Für eine abschließende Auflistung spricht, dass in den Bedingungen keine Öffnungsklausel etwa in Form der Verwendung der Ausdrücke "insbesondere", "u.a." oder "beispielsweise" enthalten ist (vgl. Günther, Anmerkung zum Beschluss des OLG Hamm vom 15.07.2020 - I-20 W 21/20 -, FD-VersR2020, 431078). Eine solche öffnende Wirkung kommt hier dem Wort "namentlich" gerade nicht zu. Aufgrund seiner Position im Satzgefüge kann "namentlich" nicht im Sinne von "insbesondere", "hauptsächlich" oder "vor allem" verstanden werden, sondern erkennbar nur im Sinne von "dem Namen nach" (OLG Oldenburg, Hinweisbeschluss vom 11. Februar 2021 – 1 U 261/20; LG Oldenburg (Oldenburg), Urteil vom 21. Oktober 2020 – 13 O 1637/20; vgl. Rixecker, in: Schmidt, COVID-19, Rechtsfragen zur Coronakrise, 2. Aufl. 2020, § 11 Rn. 61 f.).
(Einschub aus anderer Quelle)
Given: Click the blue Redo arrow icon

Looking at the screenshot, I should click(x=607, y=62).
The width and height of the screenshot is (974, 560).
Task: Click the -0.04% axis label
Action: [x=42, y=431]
Auch der Umstand, dass die §§ 6 und 7 IfSG in Ziffer 3.4. der Bedingungen ohne weitere Eingrenzung etwa durch die Nennung von Absätzen, Sätzen und Nummern in Bezug genommen werden, spricht nicht dafür, dass sämtliche unter die §§ 6 und 7 IfSG fallende Krankheiten und Erreger als versicherte Ursache der Betriebsschließung in Betracht kommen sollen. Denn durch die Verwendung des Wortes "namentlich" im unmittelbaren Anschluss an die §§ 6 und 7 IfSG wird deutlich, dass gerade nur die in §§ 6 und 7 IfSG dem Namen nach genannten Krankheiten und Erreger gemeint sein sollen. Auf die Generalklauseln in § 6 Abs. 1 Satz 1 Nr. 5 IfSG und § 7 Abs. 2 IfSG soll somit von vornherein nicht verwiesen werden (OLG Oldenburg, Hinweisbeschluss vom 11. Februar 2021 – 1 U 261/20; LG Oldenburg (Oldenburg), Urteil vom 21. Oktober 2020 – 13 O 1637/20; vgl. auch Lüttringhaus, r+s 2020, 250 <253>).
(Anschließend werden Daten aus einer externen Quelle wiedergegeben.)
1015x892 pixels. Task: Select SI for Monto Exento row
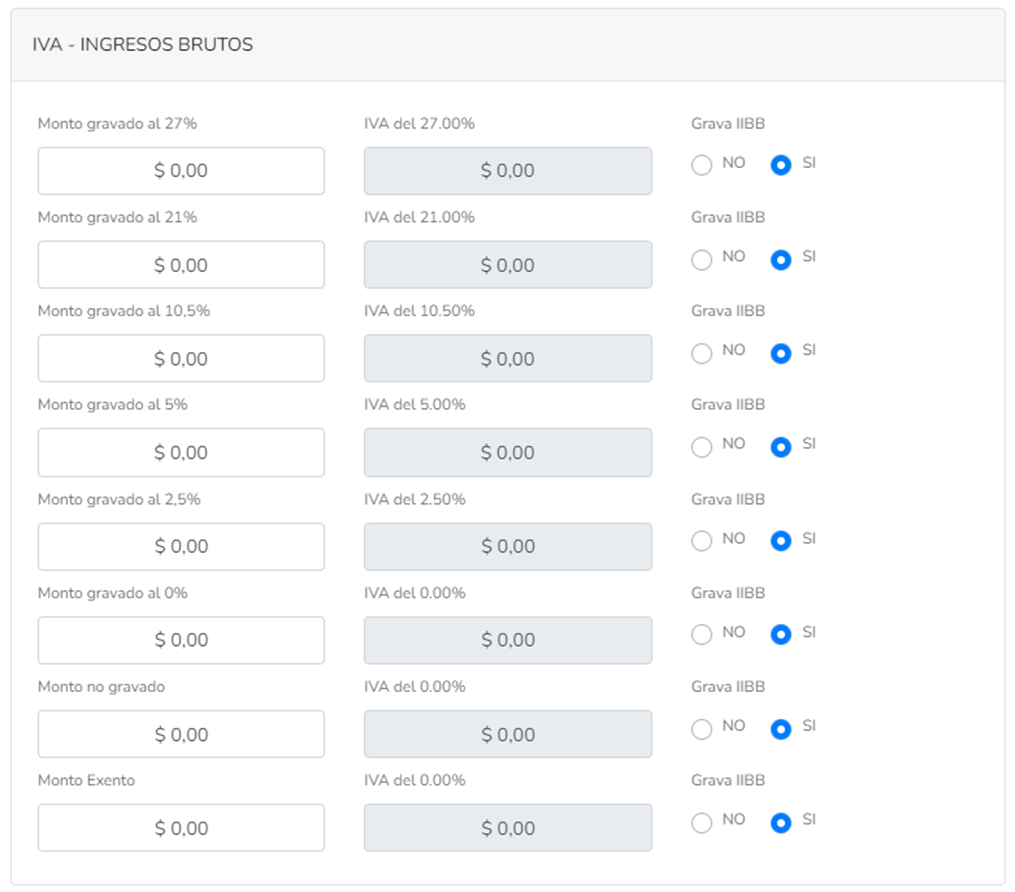pos(781,823)
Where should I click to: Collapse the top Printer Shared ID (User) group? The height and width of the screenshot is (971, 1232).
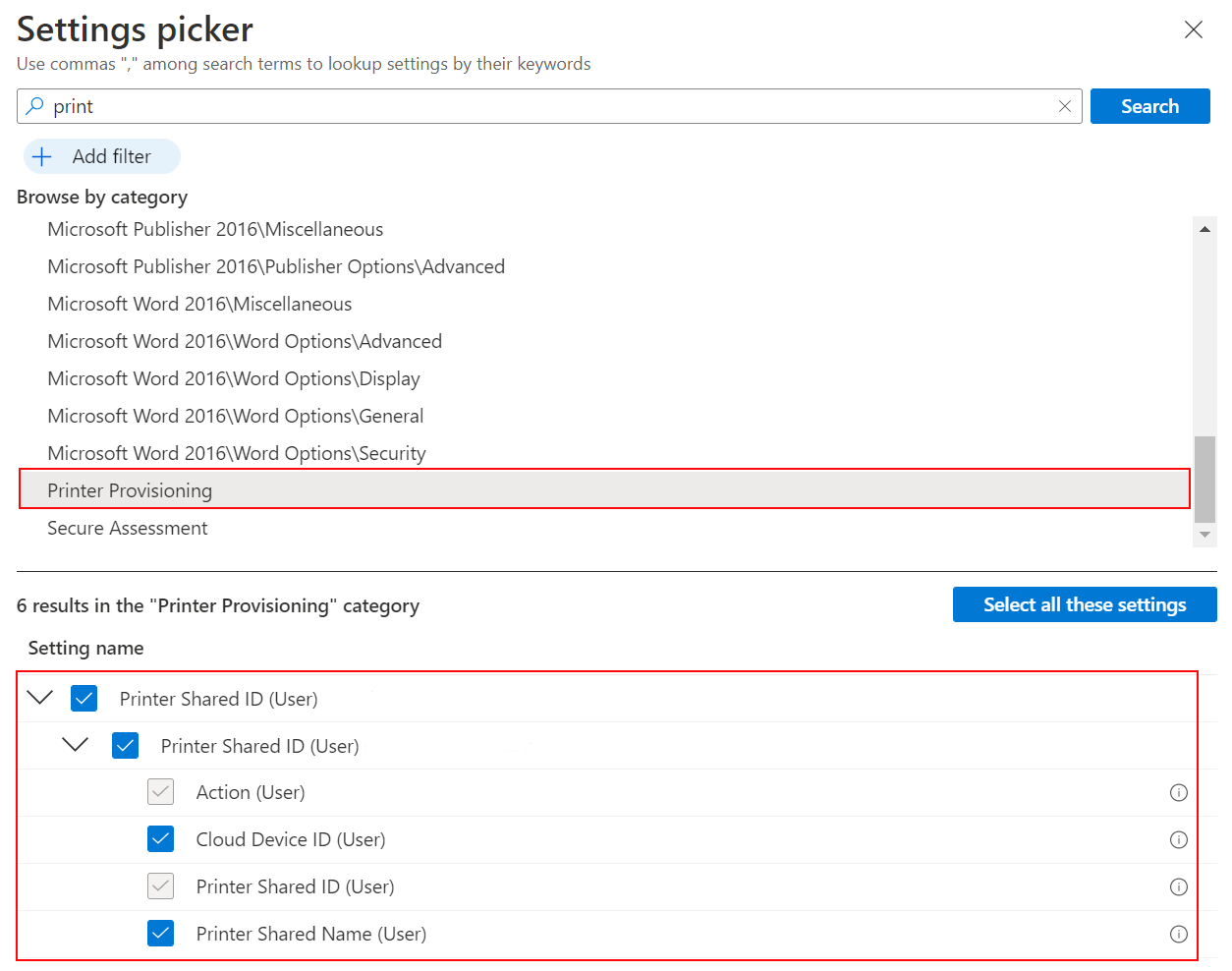[x=39, y=698]
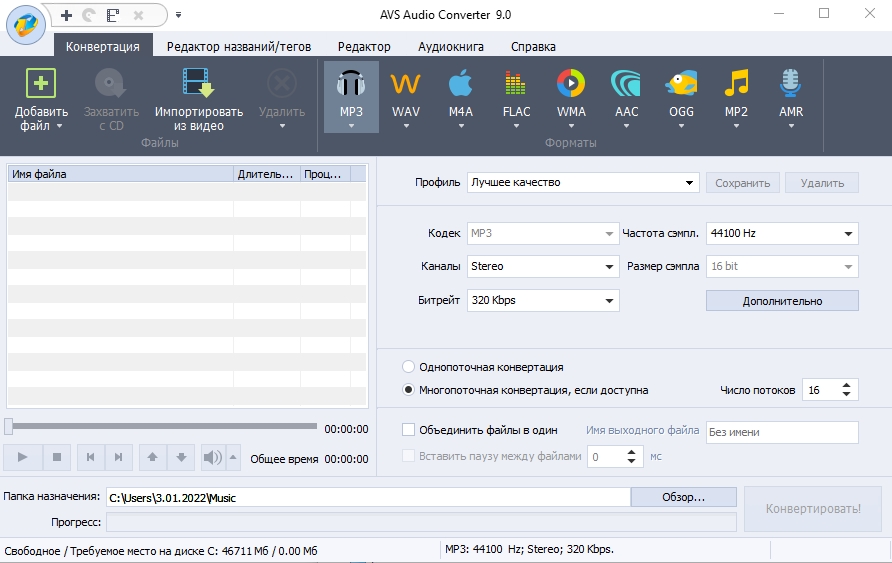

Durch den Ausschluss der humanen spongiformen Enzephalopathien erfolgt sodann eine weitere Eingrenzung. Der Wortlaut der Klausel ist damit eindeutig abschließend. Der Versicherungsschutz beschränkt sich auf die namentlich aufgeführten Krankheiten und Krankheitserreger, zu denen COVID-19 und Sars-CoV-2 nicht gehören. Eine Mehrdeutigkeit im Sinne von § 305c Abs. 2 BGB besteht nicht.
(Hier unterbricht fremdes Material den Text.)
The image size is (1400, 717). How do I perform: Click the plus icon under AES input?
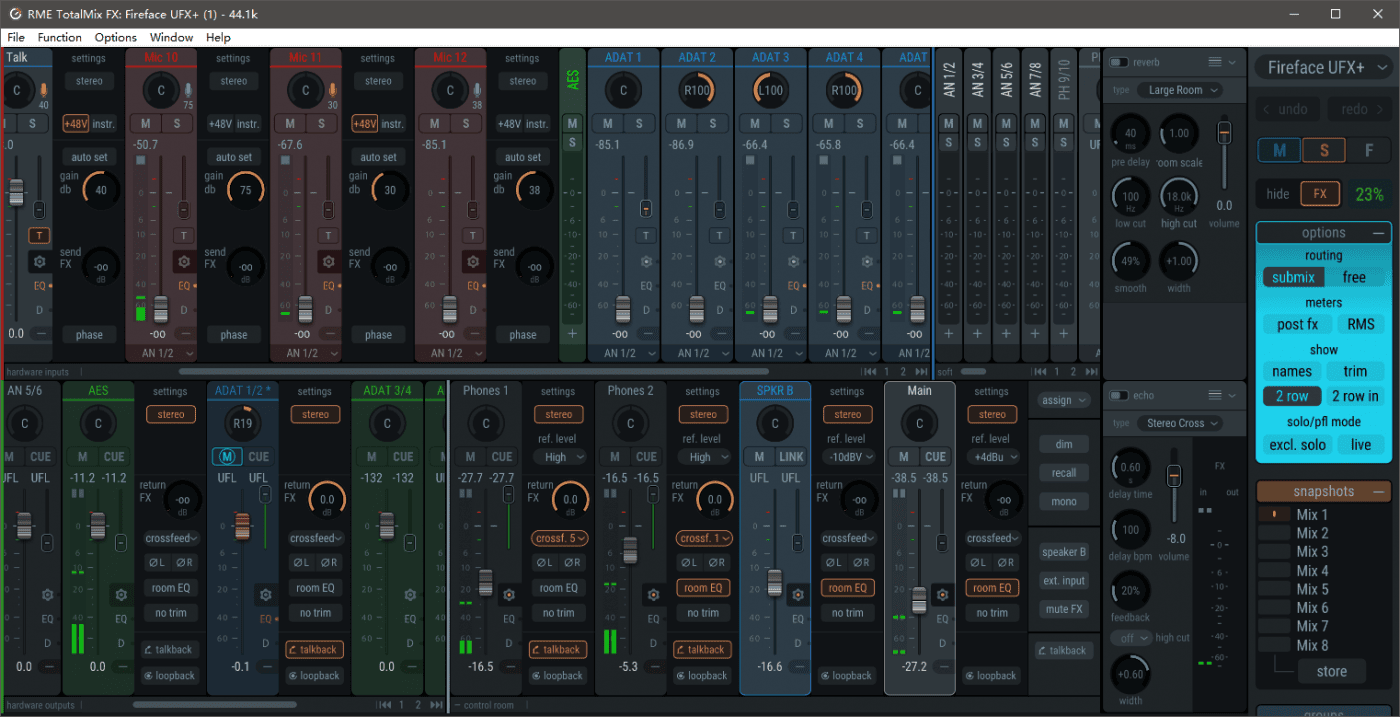[573, 334]
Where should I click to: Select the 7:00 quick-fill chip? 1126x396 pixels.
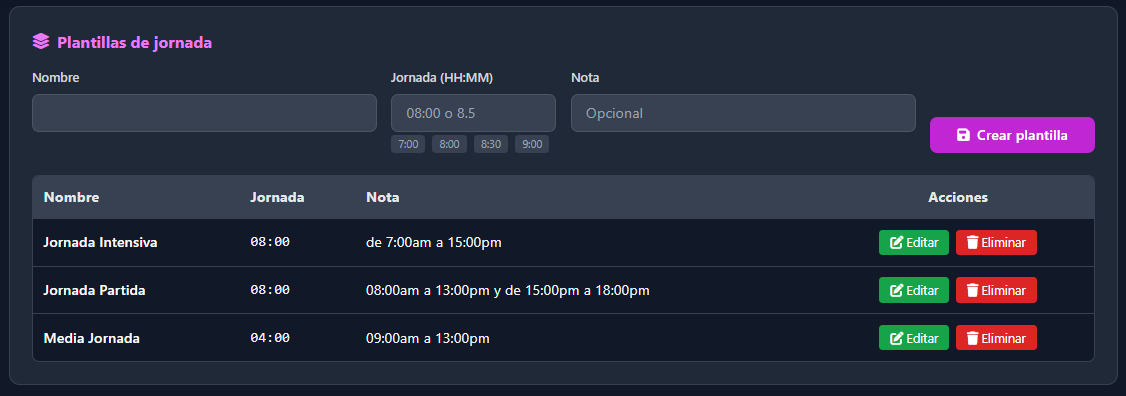pos(408,144)
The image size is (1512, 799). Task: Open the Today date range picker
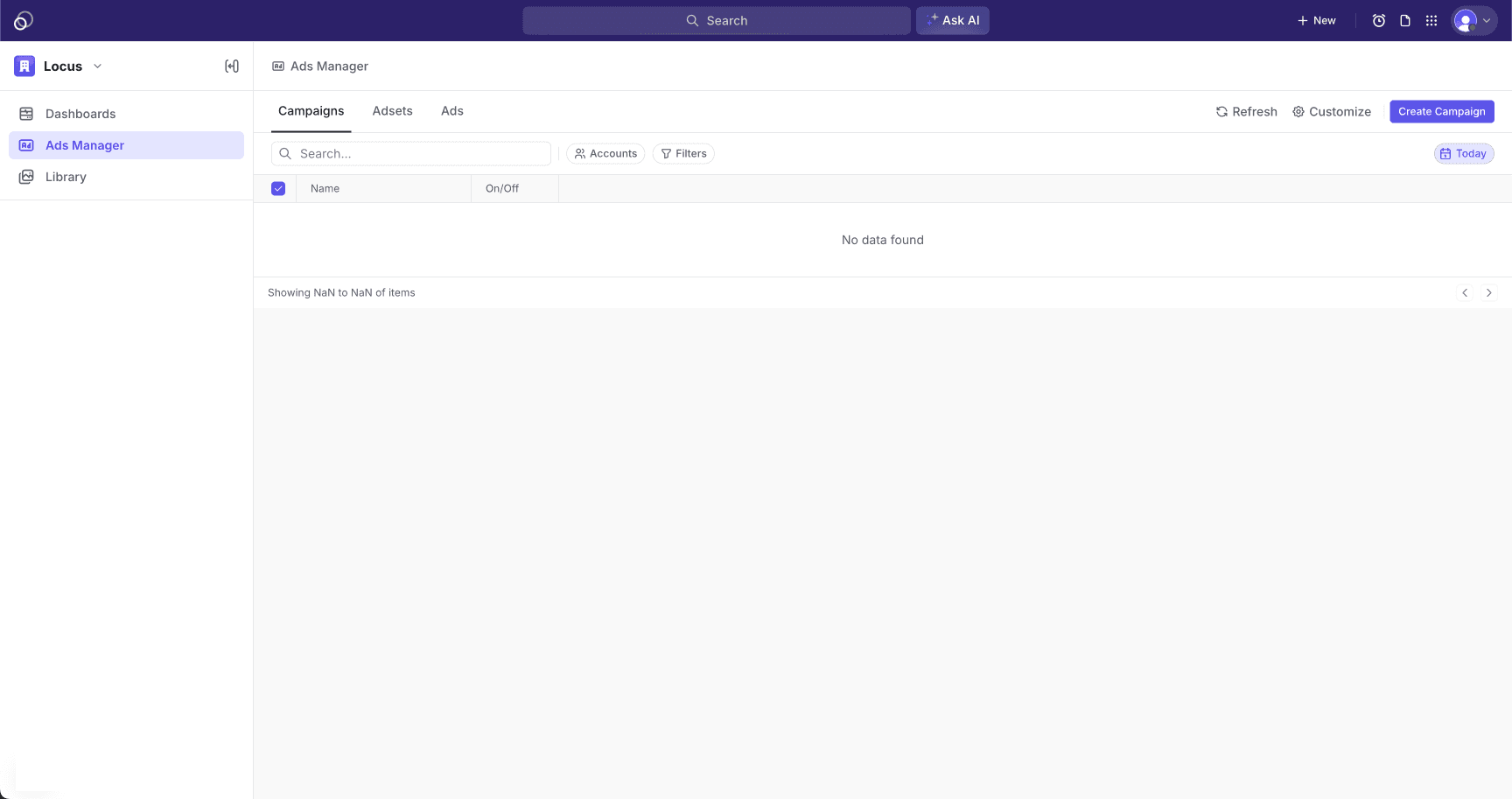(x=1464, y=154)
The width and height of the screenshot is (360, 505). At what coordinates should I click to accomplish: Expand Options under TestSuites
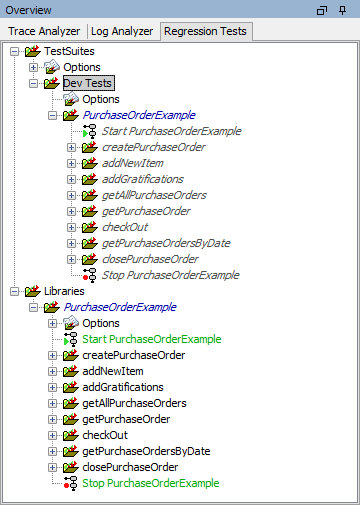click(x=33, y=67)
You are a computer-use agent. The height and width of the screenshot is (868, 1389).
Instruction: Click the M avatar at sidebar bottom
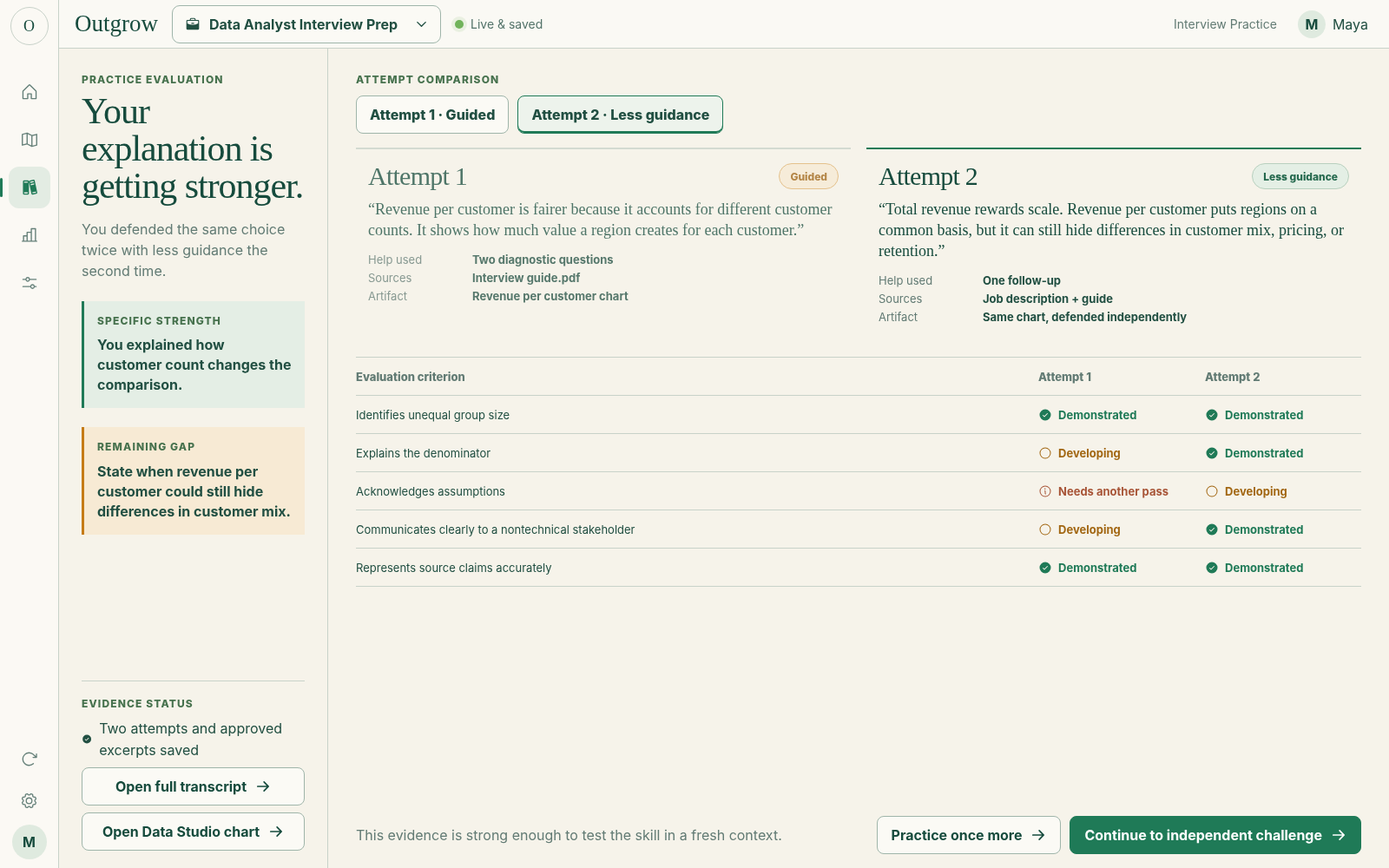[x=30, y=842]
Unter den Gesichtspunkten der Verständlichkeit und Bestimmtheit wird bei einem durchschnittlichen und verständigen Versicherungsnehmer durch die gewählte Formulierung nicht die Erwartung geweckt, dass noch andere als die im Infektionsschutzgesetz genannten Krankheiten oder Erreger oder sogar andere, im Infektionsschutzgesetz nicht genannte Krankheiten oder Erreger erfasst sein sollen. Ein verständiger Versicherungsnehmer wird auch nicht davon ausgehen, dass spätere Änderungen der §§ 6 und 7 IfSG auf den Vertrag Anwendung finden. Dagegen spricht der klare Wortlaut von Ziff. 3.4. der Bedingungen sowie die am Ende vorgenommene ausführliche Auflistung einer Vielzahl von Krankheiten und Erregern. Beides zusammen macht dem durchschnittlichen Versicherungsnehmer deutlich, dass der Versicherer, um das Risiko im erträglichen Rahmen zu halten, nur für die in den Bedingungen benannten Erreger und Krankheiten einstehen will, nicht jedoch für bei Vertragsschluss unbekannte Erreger (OLG Oldenburg, Hinweisbeschluss vom 11. Februar 2021 – 1 U 261/20; LG Oldenburg (Oldenburg), Urteil vom 21. Oktober 2020 – 13 O 1637/20; vgl. OLG Hamm, Beschluss vom 15.07.2020 - I-20 W 21/20 -, juris, Rn. 4).
Mangels Hauptforderung stehen dem Kläger auch keine Nebenforderungen zu.
Die Kostenentscheidung folgt aus § 91 Abs. 1 ZPO, die Entscheidung zur vorläufigen Vollstreckbarkeit aus § 709 Satz 1 und 2 ZPO.